Malaysia mulls AFF Cup snub over Myanmar’s Rohingya violence
KUALA LUMPUR, Nov 23 ― Youth and Sports Minister Khairy Jamaluddin confirmed he has lobbied for Malaysian football team to boycott this year’s Asean Football Federation’s (AFF) Suzuki Cup due to co-host Myanmar’s treatment of the Rohingya Muslim minority.
Khairy said he has brought up the issue in the Cabinet meeting last week, and will continue doing so in the same meeting this week.
“I raised this issue in Cabinet last week. Will do so again this week and stand guided by decision,” Khairy said on his Twitter account today.

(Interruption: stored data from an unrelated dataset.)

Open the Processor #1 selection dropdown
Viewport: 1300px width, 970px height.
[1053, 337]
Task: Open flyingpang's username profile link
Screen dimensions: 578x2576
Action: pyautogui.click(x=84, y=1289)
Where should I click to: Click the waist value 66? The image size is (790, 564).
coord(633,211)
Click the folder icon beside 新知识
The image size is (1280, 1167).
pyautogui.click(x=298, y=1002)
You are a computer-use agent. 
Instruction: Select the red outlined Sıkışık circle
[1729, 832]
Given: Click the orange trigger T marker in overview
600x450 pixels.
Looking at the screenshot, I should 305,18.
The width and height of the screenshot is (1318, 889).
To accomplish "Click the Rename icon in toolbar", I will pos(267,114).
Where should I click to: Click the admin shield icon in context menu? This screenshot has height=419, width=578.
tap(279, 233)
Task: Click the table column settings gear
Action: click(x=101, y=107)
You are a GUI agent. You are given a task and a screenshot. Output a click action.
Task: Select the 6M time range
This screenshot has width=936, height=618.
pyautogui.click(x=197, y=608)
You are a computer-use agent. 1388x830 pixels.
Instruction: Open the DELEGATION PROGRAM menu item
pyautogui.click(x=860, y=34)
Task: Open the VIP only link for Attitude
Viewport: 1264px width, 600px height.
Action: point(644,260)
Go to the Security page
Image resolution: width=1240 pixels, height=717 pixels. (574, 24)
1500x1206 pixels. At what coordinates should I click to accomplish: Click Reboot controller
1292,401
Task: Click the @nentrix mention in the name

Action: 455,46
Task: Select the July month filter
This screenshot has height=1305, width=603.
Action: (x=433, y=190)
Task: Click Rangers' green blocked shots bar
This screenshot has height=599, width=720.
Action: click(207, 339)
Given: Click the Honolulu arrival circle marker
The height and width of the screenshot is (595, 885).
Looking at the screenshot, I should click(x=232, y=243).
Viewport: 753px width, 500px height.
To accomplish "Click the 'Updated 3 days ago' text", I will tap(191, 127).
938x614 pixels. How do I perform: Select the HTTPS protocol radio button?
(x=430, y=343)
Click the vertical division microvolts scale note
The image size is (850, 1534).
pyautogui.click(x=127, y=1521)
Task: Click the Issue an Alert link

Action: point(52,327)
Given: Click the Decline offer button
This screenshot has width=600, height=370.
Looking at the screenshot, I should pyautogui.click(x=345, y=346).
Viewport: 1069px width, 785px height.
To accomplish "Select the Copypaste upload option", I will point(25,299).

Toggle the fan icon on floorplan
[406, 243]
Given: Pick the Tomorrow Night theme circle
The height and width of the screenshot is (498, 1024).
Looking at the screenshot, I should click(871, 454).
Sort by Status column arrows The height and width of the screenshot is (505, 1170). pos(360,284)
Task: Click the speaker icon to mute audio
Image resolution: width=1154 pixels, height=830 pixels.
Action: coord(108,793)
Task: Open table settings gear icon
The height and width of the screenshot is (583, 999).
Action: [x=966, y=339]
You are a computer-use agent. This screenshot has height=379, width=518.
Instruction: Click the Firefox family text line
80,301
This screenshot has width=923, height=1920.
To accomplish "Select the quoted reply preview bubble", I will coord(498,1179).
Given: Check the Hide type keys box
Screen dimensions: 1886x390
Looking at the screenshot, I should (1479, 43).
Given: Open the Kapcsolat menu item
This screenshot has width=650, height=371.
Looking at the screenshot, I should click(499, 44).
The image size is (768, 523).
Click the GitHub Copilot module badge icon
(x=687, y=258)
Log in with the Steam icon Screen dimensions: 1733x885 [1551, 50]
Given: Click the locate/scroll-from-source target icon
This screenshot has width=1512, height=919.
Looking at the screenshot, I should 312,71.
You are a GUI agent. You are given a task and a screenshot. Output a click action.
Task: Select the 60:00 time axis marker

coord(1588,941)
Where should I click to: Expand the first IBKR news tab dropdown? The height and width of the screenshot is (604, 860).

Khairy’s remark came after Perlis mufti Datuk Dr Mohd Asri Zainul Abidin became the latest to urge the boycott by the Harimau Malaysia team, four days after the regional tournament started on Saturday.
Malaysia won its first game against Cambodia 3-2 on Sunday, and currently leads Group B in the Cup that also includes Vietnam and host Myanmar.
Matches involving Group A are held in the Philippines instead, with the co-host facing Thailand, Singapore and Indonesia.
“What is the meaning of sports without humanity? More than that, it is an extreme cruelty against one of mankind’s ethnic group and they are Muslims.
“We really hope for the government’s strictness in this matter,” Asri said on his official Facebook page last night.
Asri said the boycott is needed to protest the purported cruelty and tyranny of the Myanmar government against the Rohingyas, including the murder of children, rape, burning them alive and other alleged crimes against humanity.
Violence has recently escalated in the Rakhine state, with Myanmar’s six-month-old government led by Nobel Peace Prize winner Aung San Suu Kyi blaming insurgency by Islamist militants for military attacks which has killed at least 26 people.
The 1.1 million Rohingya living in Rakhine state face discrimination, severe restrictions on their movements and access to services, especially since inter-communal violence in 2012 that displaced 125,000 people.
The Rohingya are not among the 135 ethnic groups officially recognised in Myanmar, where many in the Buddhist majority regard them as illegal immigrants from Bangladesh.